* [Exercise brief]: Collect every line in the items below that contains the word "click", matching case exactly.

* [Records]:
☆ ☆ ☆
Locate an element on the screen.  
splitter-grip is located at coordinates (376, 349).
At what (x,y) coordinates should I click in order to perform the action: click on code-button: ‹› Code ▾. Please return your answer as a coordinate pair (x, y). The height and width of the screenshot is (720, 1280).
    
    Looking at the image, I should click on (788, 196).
☆ ☆ ☆
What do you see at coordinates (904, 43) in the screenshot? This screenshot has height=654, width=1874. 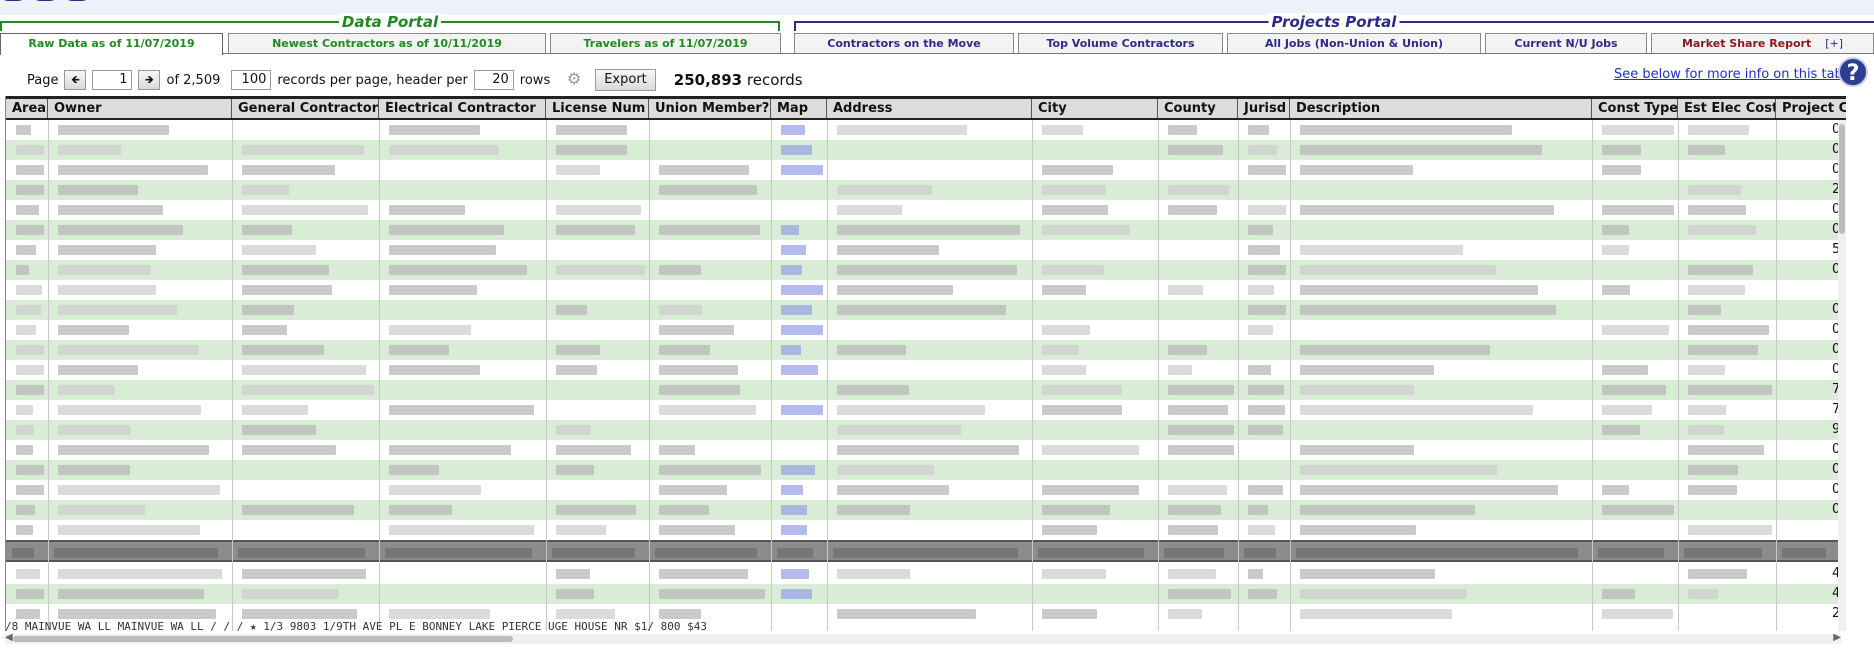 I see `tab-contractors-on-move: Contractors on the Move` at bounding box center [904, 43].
☆ ☆ ☆
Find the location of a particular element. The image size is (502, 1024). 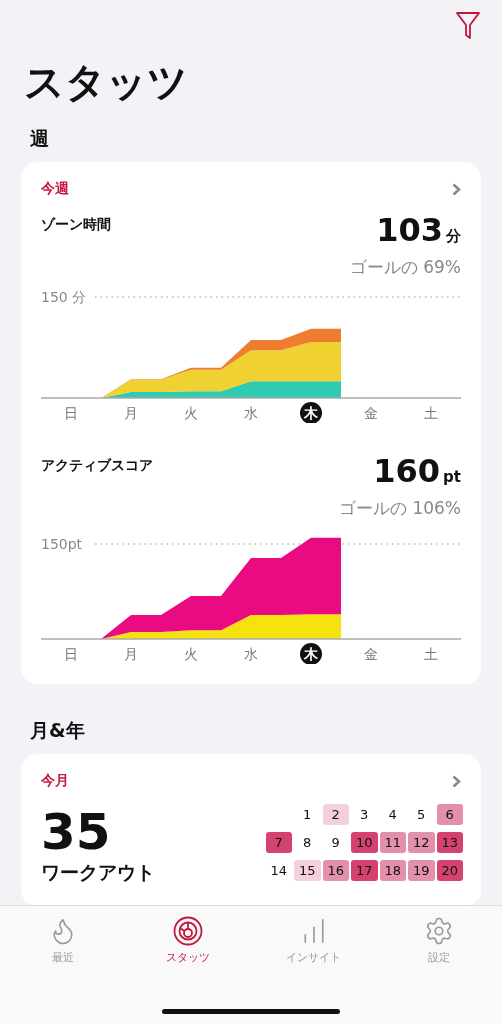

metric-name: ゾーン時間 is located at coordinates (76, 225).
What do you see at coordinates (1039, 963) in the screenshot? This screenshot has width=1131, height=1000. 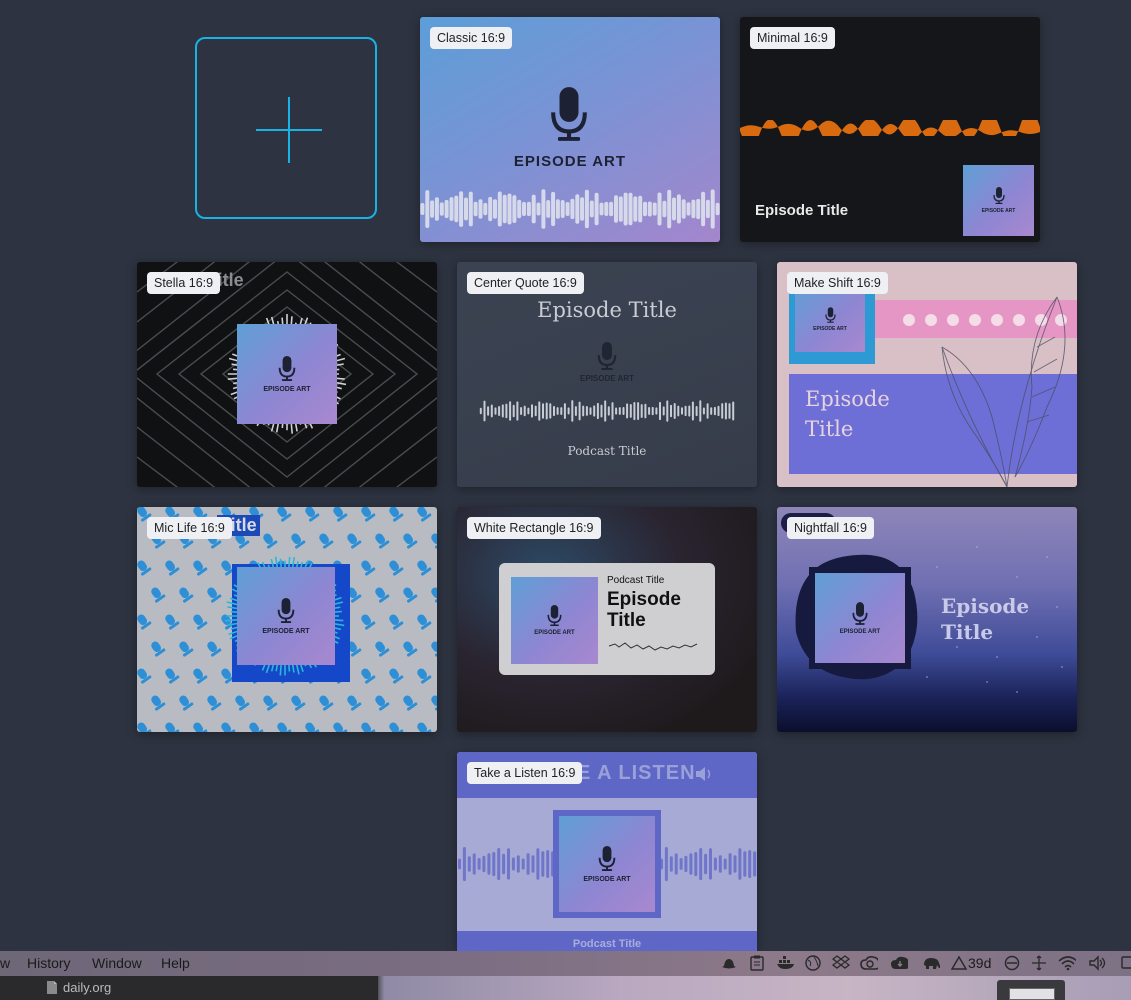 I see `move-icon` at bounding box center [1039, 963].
☆ ☆ ☆
* [Exercise answer]:
At what (x,y) coordinates should I click in order to perform the action: click on code-button: ‹› Code ▾. Please return your answer as a coordinate pair (x, y). The height and width of the screenshot is (720, 1280).
    Looking at the image, I should click on (788, 196).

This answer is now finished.